On the far side of these challenging Covid times, there is a real opportunity to shape the future together, with a new, fairer way forward for the people of Scotland in the context of the climate and nature emergency. In that context, I am heartened by the wide engagement that the committee undertook, which led to our green recovery report and its robust, unanimous recommendations. I identify with the remarks of our convener, Gillian Martin.
Many of our findings and recommendations chime with those of other valuable reports and proposals, including those of the just transition commission, the Scottish Trades Union Congress, the UK Climate Change Committee and more, and they chime with many of the Scottish Government’s recommendations.
I want to start with our exploration of the green recovery landscape in Scotland. What do we mean by that? Is it flat, hilly or mountainous? Are there barriers to climb over? It is a tough and, some would say, a pretty rocky track. With the right strides, however, I believe that we can do this together.
Zero Waste Scotland very helpfully included a compendium of 270-plus green recovery recommendations made by more than 20 organisations in Scotland. Some might argue that that makes for a cluttered landscape—with respect, they would be incorrect. The compendium demonstrates the synergy between a wide range of respected organisations that are signposting our way to the future.
The committee stresses the importance of policy coherence, as we have heard from other members today, and cross-cutting action in the climate change plan update, the national performance framework, policy development and the Scottish budget. For a number of years, I have been part of a round table on the national performance framework. Many years back, that group grasped the significance of having cross-cutting and clear indicators. The committee’s report recommends that
“the Scottish Government provide reassurance that the National Performance Framework adequately embeds wellbeing and green recovery principles.”
Although all aspects of policy and what underpins it must support the rapid shift to net zero, I want to single out two. We took strong evidence on the land use strategy—we heard from Liz Smith on that—and I have long argued that it is vital that the pilot schemes are rolled out across Scotland quickly, are inclusive and have adequate funding. Understanding and buy-in will be essential, and it is vital that all land uses are evaluated and taken forward holistically. Marine policies must not be overlooked and must include something that I and others, including Paul Wheelhouse, have long advocated for, which is the real action that we need on blue carbon. That must start with salt marshes, on which we took evidence in a session on the climate change plan update.

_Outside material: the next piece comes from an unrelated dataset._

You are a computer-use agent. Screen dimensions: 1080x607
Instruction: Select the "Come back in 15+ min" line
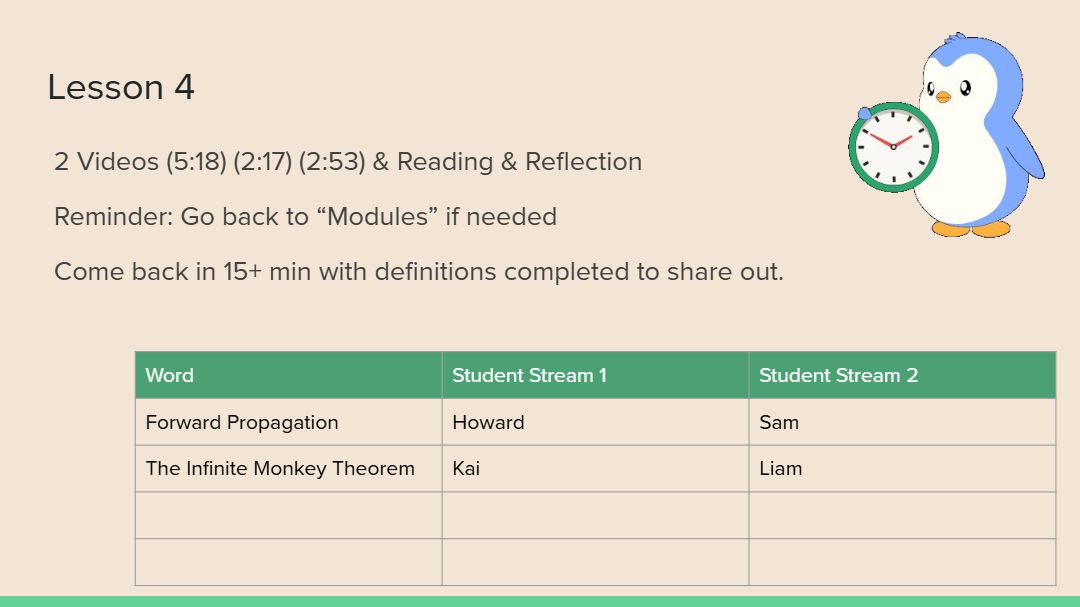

The committee is robust about the opportunities that are presented by the climate change plan update. We “expect to see” net zero policies with clear pathways as the climate change plan is developed. However, those are not yet evident in many policy areas. For instance, it is disappointing that the Scottish Government has, in my view, failed to address fuel poverty robustly enough at this stage in the climate emergency. Scottish Labour is calling for radical action now, including the doubling of investment to at least £244 million for the coming year, in order to see a step change that really tackles fuel poverty, brings local, skilled jobs, prevents rising long-term costs and tangibly improves the lives of our rural and urban communities. Paragraph 32 of the committee’s report stresses:
“A just transition must be at the heart of the green recovery, prioritising the most vulnerable and those whose paid employment is likely to be adversely affected by the transition.”
I and other members cannot emphasise enough our recommendation on the circular economy. The report states that that approach to procurement and to the future
“will help increase local jobs through repair, remanufacturing, reuse and leasing opportunities.”
We will hear more about that from Sarah Boyack.
Finally, I want to reinforce our recommendations on finance by highlighting the importance of conditionality and the Scottish Investment Bank. Private investment will be vital as well.
I call on all MSPs, particularly members of fellow committees, councillors, policy makers, businesses, trade unions and educators, and everyone in civic society—in fact, everyone—to read and reflect on the committee’s report, which is important in leading us to collective action for a green recovery.